Aliás, o comportamento não é algo composto de várias ramificações que podem ser separadas e estudadas uma por uma em cada uma das disciplinas sociais. Seria um conceito muito pobre. Na realidade, as teorias sobre o comportamento humano ganham mais relevância quando são carregadas de vários conceitos da mesma temática, sobre o mesmo assunto visto de vários pontos de vista, como seria o caso da ciência psicanalítica e da sociológica ao discutirem sobre o mesmo tema. Outra consideração que deve ser frisada é que uma ciência não é mais científica por possuir um conceito mais teórico, ou mais empírico que a outra. Como já foi dito, tratam-se de duas ciências que possuem seus campos próprios de pesquisa e de investigação, que podem muito bem relacionarem-se mutuamente, trocando conceitos, ideias e conclusões favoráveis às duas disciplinas. Não se trata de disputa entre matérias do comportamento para saber qual delas é a melhor ou mais convincente. São, na verdade, duas matérias que querem crescer cada vez mais, e que, se for preciso entrar em sintonia, elas conseguem tal objetivo hoje em dia de maneira facilitada.

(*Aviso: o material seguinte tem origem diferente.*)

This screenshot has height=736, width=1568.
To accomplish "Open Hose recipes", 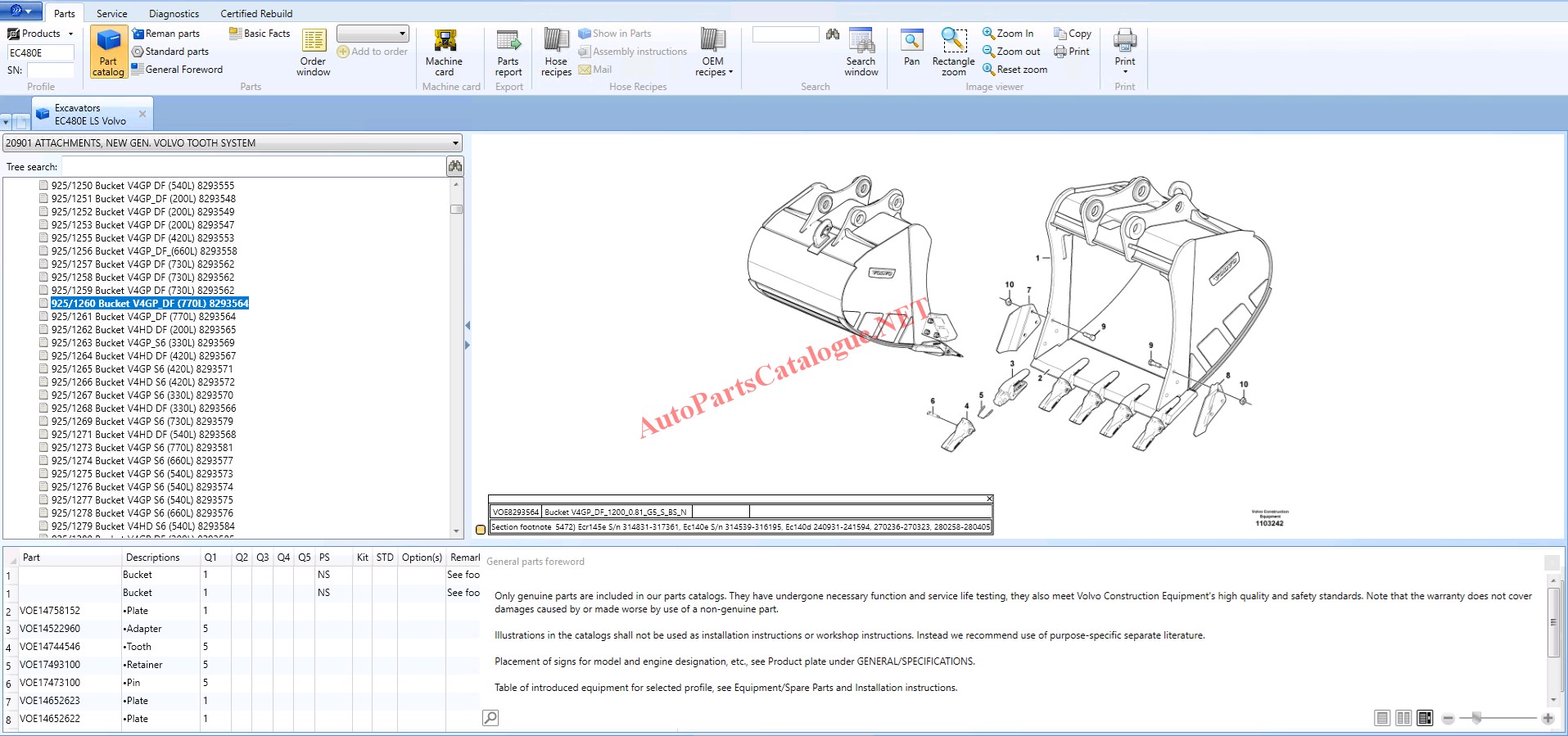I will click(556, 52).
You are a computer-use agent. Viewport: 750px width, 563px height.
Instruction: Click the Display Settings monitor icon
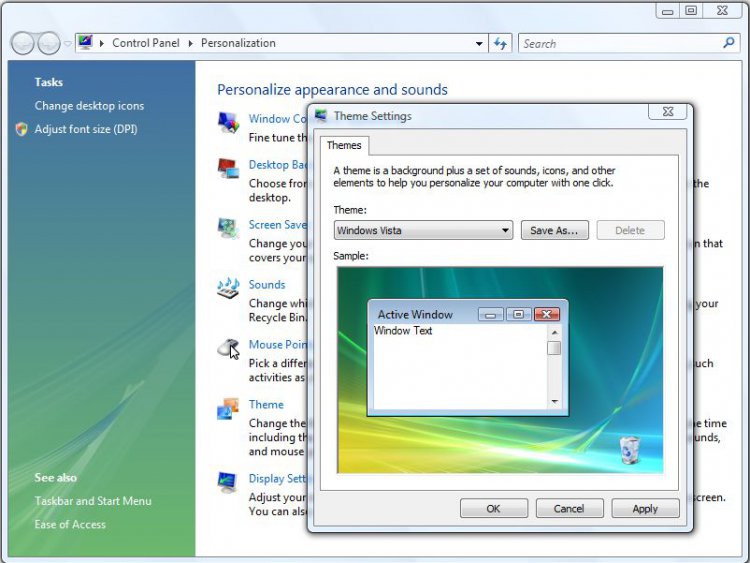pos(229,482)
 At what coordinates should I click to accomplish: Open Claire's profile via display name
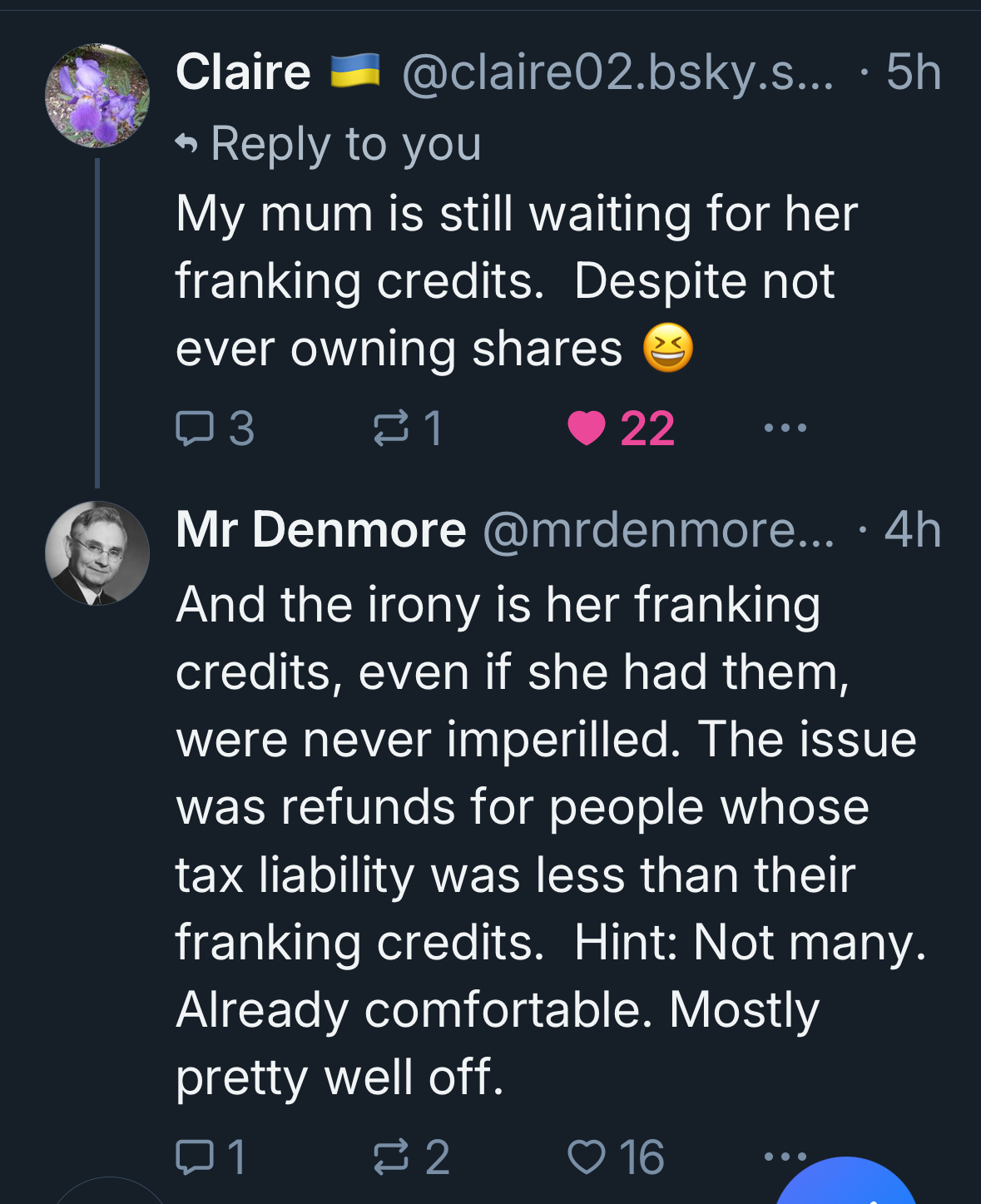pyautogui.click(x=243, y=72)
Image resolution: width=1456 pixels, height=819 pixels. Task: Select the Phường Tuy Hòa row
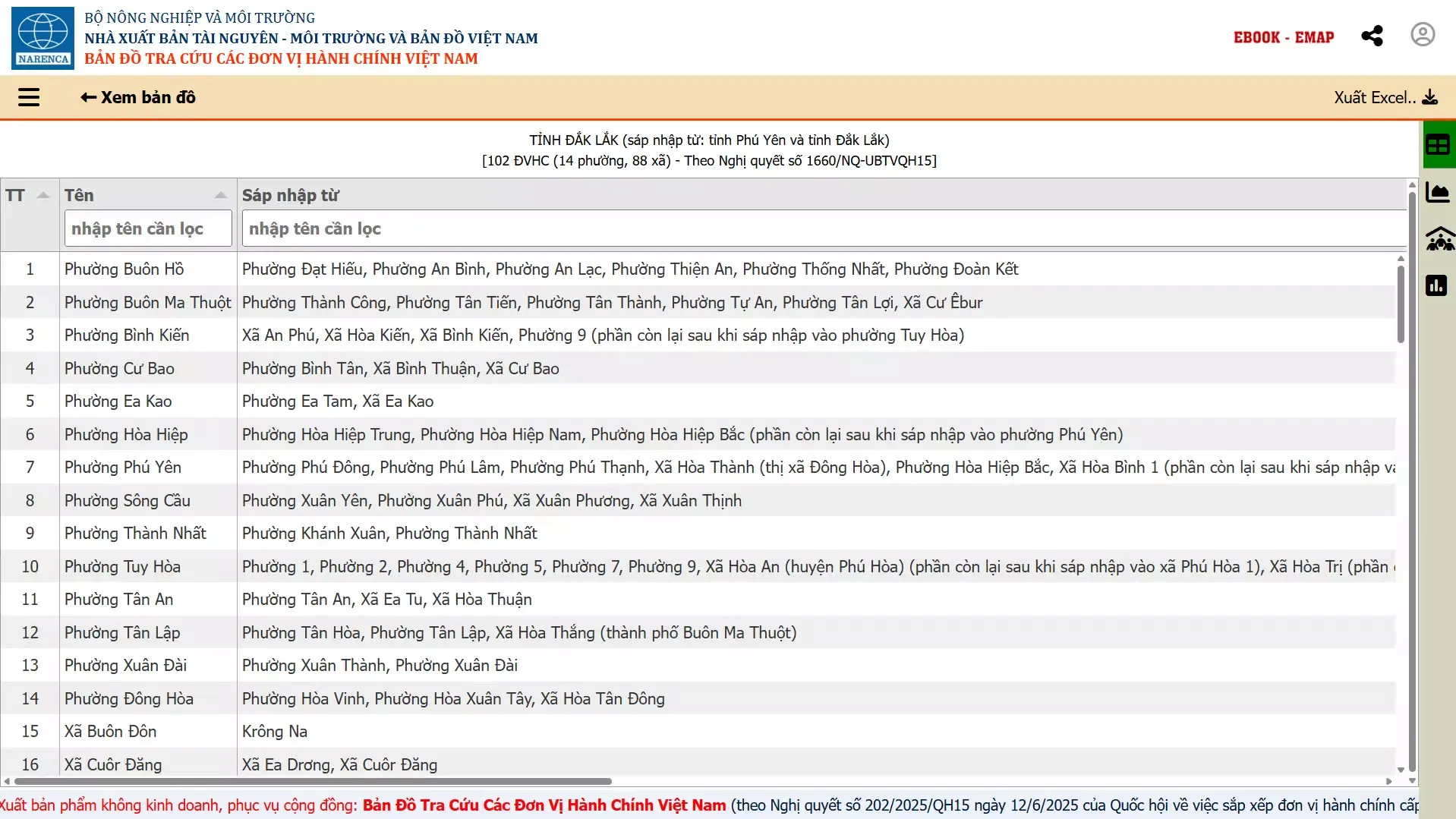[698, 566]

      Enfim, são grandes os avanços obtidos por essas duas disciplinas das ciências sociais que tendem a crescer muito mais ao passo que conseguem cada vez mais relacionarem-se. No entanto, a associação dessas duas disciplinas não é a solução para as indagações de suas investigações. A Psicanálise e a Sociologia ainda têm muito que trabalhar nas suas próprias áreas sobre temas que são especificamente seus. Essa associação traz, sem dúvidas, uma diminuição nas pesquisas e uma maior quantidade de respostas às perguntas concernentes às duas ciências. Mas, em síntese, não trazem todas as respostas para todos os problemas das questões sociais e psicológicas. Em outras palavras, haverá questões que somente a Sociologia poderá explicar, mesmo que precise recorrer a um ou outro conceito psicanalítico, e vice-versa. Isso não faz de modo algum empobrecer as teorias de uma ou de outra disciplina. Pelo contrário, só fortalece e enriquece mais as suas teses e conceitos. A interdisciplinaridade dessas duas ciências cai muito bem no que se refere a ideias de interesse mútuo, onde as duas podem muito bem esforçarem-se para alcançar respostas que sejam úteis tanto às questões psicológicas como às questões sociais. O que não se pode afirmar é que cada matéria se basta em si mesma. Na verdade, se bem pensado, cada ciência é útil às outras ciências. O que basta é esta consciência de colaboração mútua, tão necessária às ciências se a meta for o seu progresso.



[1] Todos os nomes, seguidos de (*), são os de alunos, da disciplina de Introdução à Sociologia, do curso de graduação em filosofia, de 2016, do Seminário Maior Nossa Senhora da Conceição, de Aracaju/SE.